> **What is being asked**
Return exactly the lines of the records below, starting at the line that contains "首页 (327, 141)" and ending at the line that contains "高温防腐热电偶 (361, 1591)", with both of those lines kept.
-=-=-=-=-
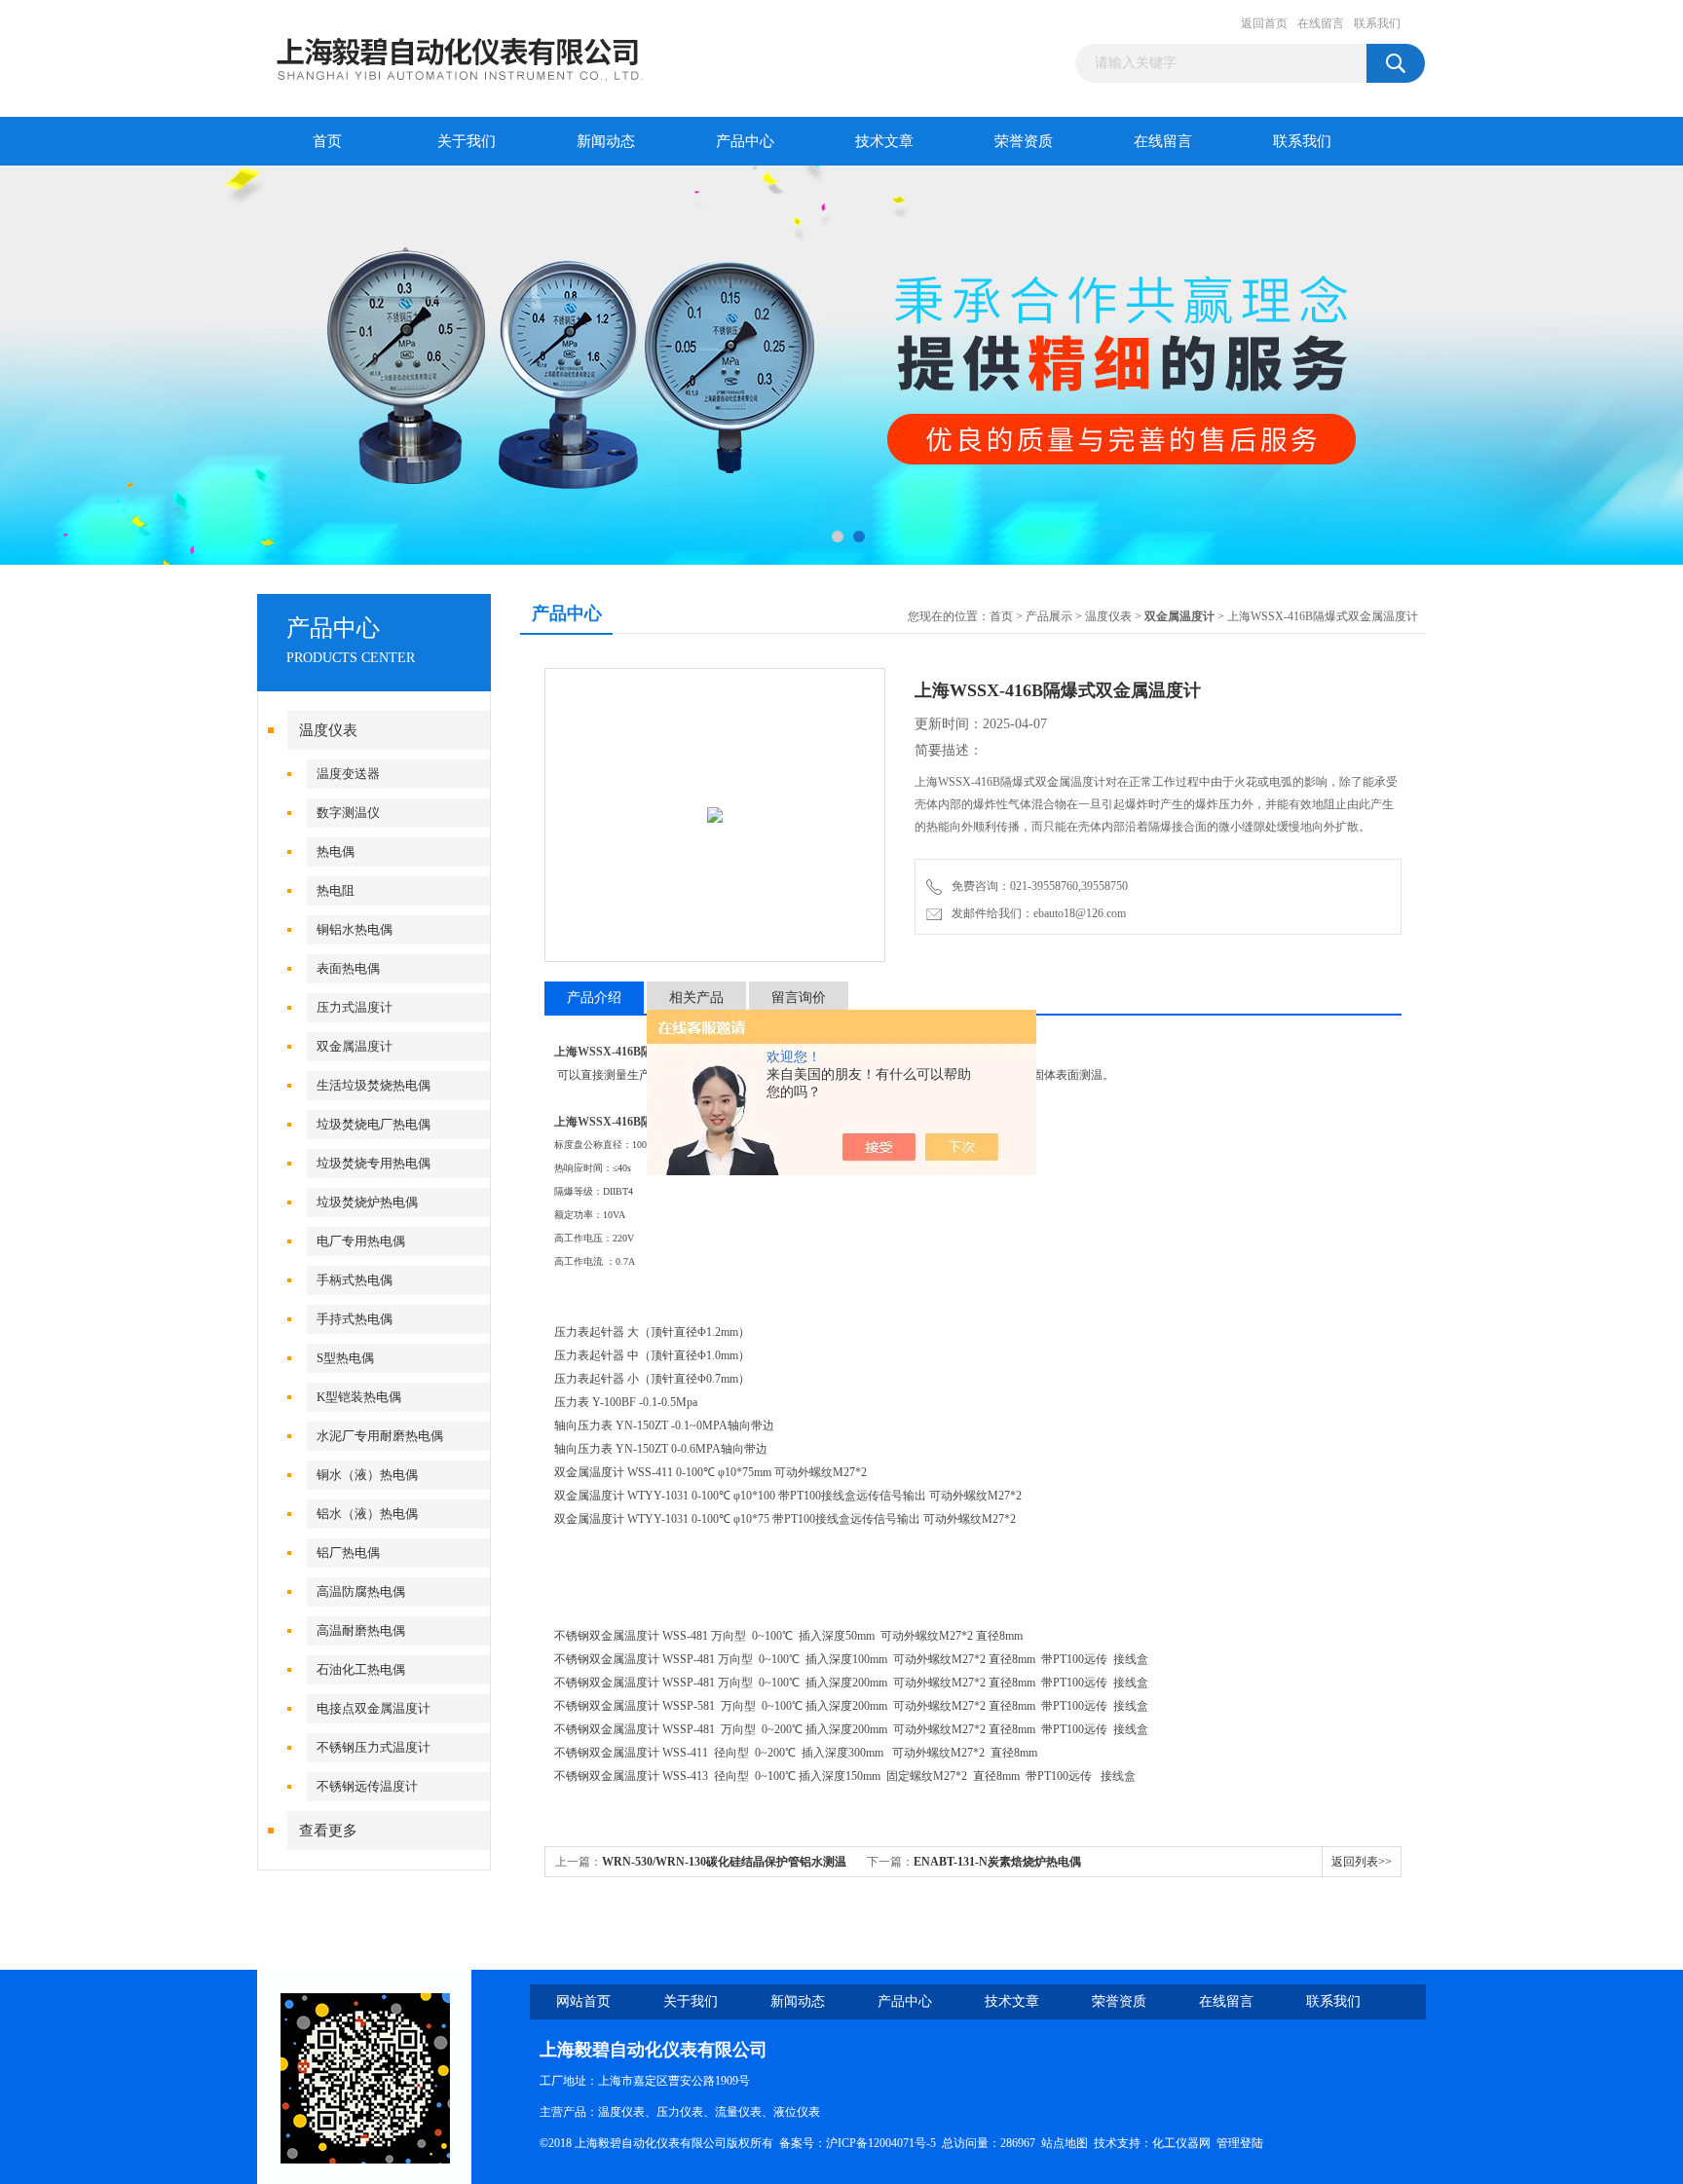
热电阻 (336, 890)
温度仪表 (328, 730)
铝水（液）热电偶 (367, 1513)
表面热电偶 (348, 968)
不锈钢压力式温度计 (373, 1747)
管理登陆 (1239, 2143)
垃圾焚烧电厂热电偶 (373, 1124)
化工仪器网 (1181, 2143)
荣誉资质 (1023, 141)
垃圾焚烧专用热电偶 (373, 1163)
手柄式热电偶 (355, 1280)
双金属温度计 (355, 1046)
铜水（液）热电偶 (367, 1474)
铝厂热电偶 (348, 1552)
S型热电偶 (345, 1358)
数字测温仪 (348, 812)
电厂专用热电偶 (361, 1241)
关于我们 (466, 141)
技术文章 (884, 141)
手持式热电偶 (355, 1319)
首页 (327, 141)
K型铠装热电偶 (359, 1396)
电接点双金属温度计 (373, 1708)
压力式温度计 (355, 1007)
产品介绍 (594, 997)
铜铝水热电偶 (355, 929)
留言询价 (798, 997)
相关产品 (696, 997)
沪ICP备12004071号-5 (881, 2143)
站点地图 (1064, 2143)
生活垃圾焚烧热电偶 (373, 1085)
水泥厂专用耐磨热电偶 (380, 1435)
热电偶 (336, 851)
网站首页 (583, 2001)
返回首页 (1264, 23)
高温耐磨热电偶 (361, 1630)
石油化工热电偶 (361, 1669)
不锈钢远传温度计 (367, 1786)
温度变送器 (348, 773)
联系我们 (1377, 23)
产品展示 (1049, 616)
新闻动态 (606, 141)
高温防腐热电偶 (361, 1591)
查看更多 (328, 1830)
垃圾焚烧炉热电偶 (367, 1202)
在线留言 (1320, 23)
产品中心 (745, 141)
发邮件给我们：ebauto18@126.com (1036, 913)
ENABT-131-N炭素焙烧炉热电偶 (997, 1862)
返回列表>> (1361, 1862)
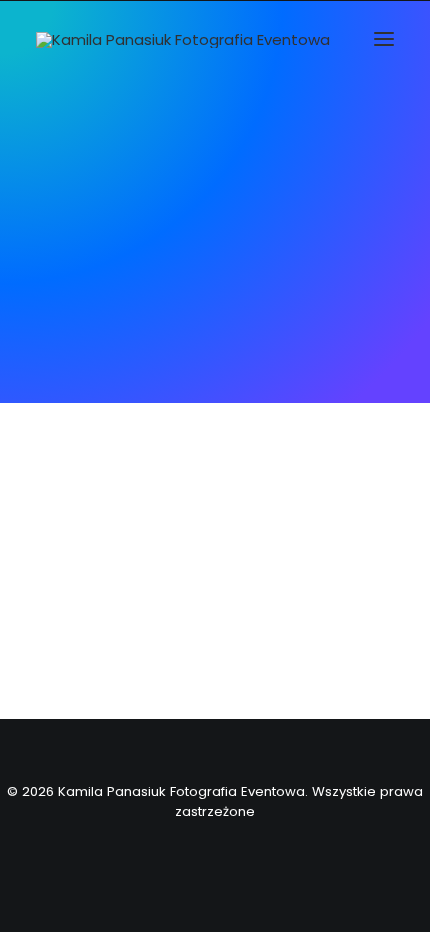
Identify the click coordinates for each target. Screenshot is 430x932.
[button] (384, 38)
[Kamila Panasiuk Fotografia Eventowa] (183, 40)
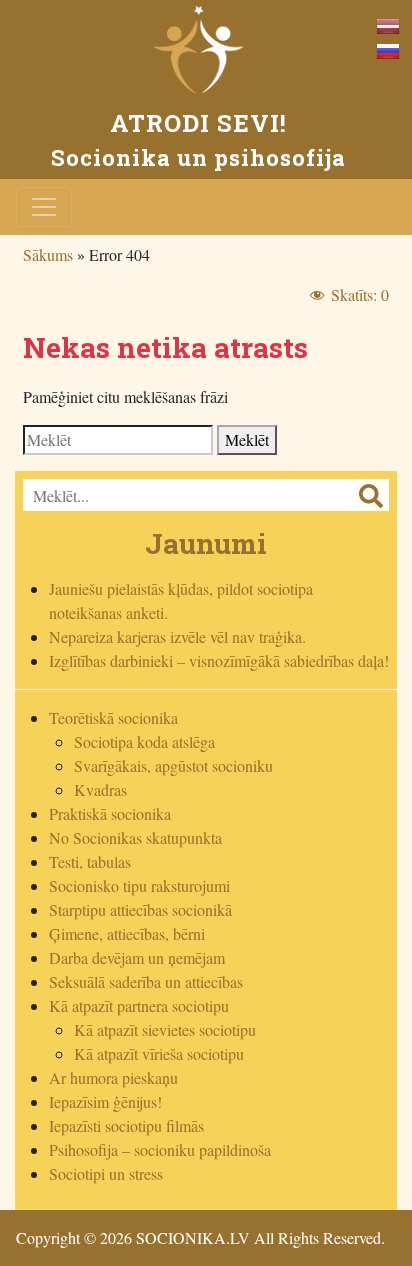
-=-=-=-=-
> **Your solution**
首页 (327, 141)
K型铠装热电偶 (359, 1396)
电接点双金属温度计 (373, 1708)
压力式温度计 (355, 1007)
产品介绍 (594, 997)
铜铝水热电偶 (355, 929)
留言询价 (798, 997)
相关产品 (696, 997)
沪ICP备12004071号-5 (881, 2143)
站点地图 (1064, 2143)
生活垃圾焚烧热电偶 (373, 1085)
水泥厂专用耐磨热电偶 (380, 1435)
热电偶 (336, 851)
网站首页 (583, 2001)
返回首页 (1264, 23)
高温耐磨热电偶 (361, 1630)
石油化工热电偶 (361, 1669)
不锈钢远传温度计 (367, 1786)
温度变送器 (348, 773)
联系我们 (1377, 23)
产品展示 (1049, 616)
新闻动态 (606, 141)
高温防腐热电偶 (361, 1591)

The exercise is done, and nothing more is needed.